__INSTRUCTION__
Format every line of the items below as a JSON list of strings, one string per line. Leave out blank lines.

__Rows from a dataset__
────────────────

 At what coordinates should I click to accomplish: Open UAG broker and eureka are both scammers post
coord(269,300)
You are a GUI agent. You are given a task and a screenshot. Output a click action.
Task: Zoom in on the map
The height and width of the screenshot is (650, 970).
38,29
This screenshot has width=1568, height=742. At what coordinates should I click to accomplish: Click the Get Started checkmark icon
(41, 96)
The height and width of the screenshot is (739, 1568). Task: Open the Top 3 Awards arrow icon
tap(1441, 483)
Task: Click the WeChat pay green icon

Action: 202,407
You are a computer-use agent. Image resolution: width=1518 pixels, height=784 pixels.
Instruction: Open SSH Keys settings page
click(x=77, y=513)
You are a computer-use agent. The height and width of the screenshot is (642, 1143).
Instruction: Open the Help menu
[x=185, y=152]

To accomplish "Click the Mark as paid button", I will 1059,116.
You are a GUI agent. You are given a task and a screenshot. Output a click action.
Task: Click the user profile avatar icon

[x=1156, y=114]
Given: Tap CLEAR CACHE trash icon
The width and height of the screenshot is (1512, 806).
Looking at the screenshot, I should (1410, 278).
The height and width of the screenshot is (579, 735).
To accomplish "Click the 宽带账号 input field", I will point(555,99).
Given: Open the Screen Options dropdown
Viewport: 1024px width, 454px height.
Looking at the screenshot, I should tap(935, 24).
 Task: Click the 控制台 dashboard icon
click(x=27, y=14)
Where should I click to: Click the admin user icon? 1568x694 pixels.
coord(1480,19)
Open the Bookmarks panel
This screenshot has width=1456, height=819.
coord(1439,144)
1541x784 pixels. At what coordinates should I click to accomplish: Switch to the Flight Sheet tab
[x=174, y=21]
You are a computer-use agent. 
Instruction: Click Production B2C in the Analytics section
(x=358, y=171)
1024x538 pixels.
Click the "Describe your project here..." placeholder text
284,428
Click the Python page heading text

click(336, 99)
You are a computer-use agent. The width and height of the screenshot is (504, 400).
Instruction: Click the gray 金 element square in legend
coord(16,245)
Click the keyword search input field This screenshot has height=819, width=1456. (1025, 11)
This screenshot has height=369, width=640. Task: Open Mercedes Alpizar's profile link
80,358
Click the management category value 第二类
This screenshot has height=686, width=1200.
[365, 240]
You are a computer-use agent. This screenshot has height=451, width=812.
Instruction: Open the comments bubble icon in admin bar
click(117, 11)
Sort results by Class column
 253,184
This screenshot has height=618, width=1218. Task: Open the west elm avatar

────────────────

__COMPLETE ANSWER__
[
  " At what coordinates should I click to accomplish: Open UAG broker and eureka are both scammers post",
  "coord(269,300)",
  "You are a GUI agent. You are given a task and a screenshot. Output a click action.",
  "Task: Zoom in on the map",
  "The height and width of the screenshot is (650, 970).",
  "38,29",
  "This screenshot has width=1568, height=742. At what coordinates should I click to accomplish: Click the Get Started checkmark icon",
  "(41, 96)",
  "The height and width of the screenshot is (739, 1568). Task: Open the Top 3 Awards arrow icon",
  "tap(1441, 483)",
  "Task: Click the WeChat pay green icon",
  "Action: 202,407",
  "You are a computer-use agent. Image resolution: width=1518 pixels, height=784 pixels.",
  "Instruction: Open SSH Keys settings page",
  "click(x=77, y=513)",
  "You are a computer-use agent. The height and width of the screenshot is (642, 1143).",
  "Instruction: Open the Help menu",
  "[x=185, y=152]",
  "To accomplish \"Click the Mark as paid button\", I will 1059,116.",
  "You are a GUI agent. You are given a task and a screenshot. Output a click action.",
  "Task: Click the user profile avatar icon",
  "[x=1156, y=114]",
  "Given: Tap CLEAR CACHE trash icon",
  "The width and height of the screenshot is (1512, 806).",
  "Looking at the screenshot, I should (1410, 278).",
  "The height and width of the screenshot is (579, 735).",
  "To accomplish \"Click the 宽带账号 input field\", I will point(555,99).",
  "Given: Open the Screen Options dropdown",
  "Viewport: 1024px width, 454px height.",
  "Looking at the screenshot, I should tap(935, 24).",
  " Task: Click the 控制台 dashboard icon",
  "click(x=27, y=14)",
  "Where should I click to: Click the admin user icon? 1568x694 pixels.",
  "coord(1480,19)",
  "Open the Bookmarks panel",
  "This screenshot has width=1456, height=819.",
  "coord(1439,144)",
  "1541x784 pixels. At what coordinates should I click to accomplish: Switch to the Flight Sheet tab",
  "[x=174, y=21]",
  "You are a computer-use agent. ",
  "Instruction: Click Production B2C in the Analytics section",
  "(x=358, y=171)",
  "1024x538 pixels.",
  "Click the \"Describe your project here...\" placeholder text",
  "284,428",
  "Click the Python page heading text",
  "click(336, 99)",
  "You are a computer-use agent. The width and height of the screenshot is (504, 400).",
  "Instruction: Click the gray 金 element square in legend",
  "coord(16,245)",
  "Click the keyword search input field This screenshot has height=819, width=1456. (1025, 11)",
  "This screenshot has height=369, width=640. Task: Open Mercedes Alpizar's profile link",
  "80,358",
  "Click the management category value 第二类",
  "This screenshot has height=686, width=1200.",
  "[365, 240]",
  "You are a computer-use agent. This screenshot has height=451, width=812.",
  "Instruction: Open the comments bubble icon in admin bar",
  "click(117, 11)",
  "Sort results by Class column",
  " 253,184",
  "This screenshot has height=618, width=1218. Task: Open the west elm avatar"
]